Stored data
= = = =

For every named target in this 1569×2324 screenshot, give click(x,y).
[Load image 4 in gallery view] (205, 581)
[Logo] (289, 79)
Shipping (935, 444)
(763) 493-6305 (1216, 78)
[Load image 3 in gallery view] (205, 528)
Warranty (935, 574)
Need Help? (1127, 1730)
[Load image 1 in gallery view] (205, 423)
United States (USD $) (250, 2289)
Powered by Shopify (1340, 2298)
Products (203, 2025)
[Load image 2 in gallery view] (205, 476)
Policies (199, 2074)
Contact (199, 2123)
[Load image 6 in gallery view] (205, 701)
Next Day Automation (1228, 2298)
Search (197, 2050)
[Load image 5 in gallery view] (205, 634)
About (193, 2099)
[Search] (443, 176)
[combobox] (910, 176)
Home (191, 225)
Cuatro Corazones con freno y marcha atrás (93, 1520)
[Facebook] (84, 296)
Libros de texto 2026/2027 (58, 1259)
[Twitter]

= = = =

- WHAT TO DO
Return, exactly as they stand, the lines from the start of the records above through the line with "Products (203, 2025)", both ends included, and no other lines.

- ANSWER BELOW
For every named target in this 1569×2324 screenshot, give click(x,y).
[Load image 4 in gallery view] (205, 581)
[Logo] (289, 79)
Shipping (935, 444)
(763) 493-6305 (1216, 78)
[Load image 3 in gallery view] (205, 528)
Warranty (935, 574)
Need Help? (1127, 1730)
[Load image 1 in gallery view] (205, 423)
United States (USD $) (250, 2289)
Powered by Shopify (1340, 2298)
Products (203, 2025)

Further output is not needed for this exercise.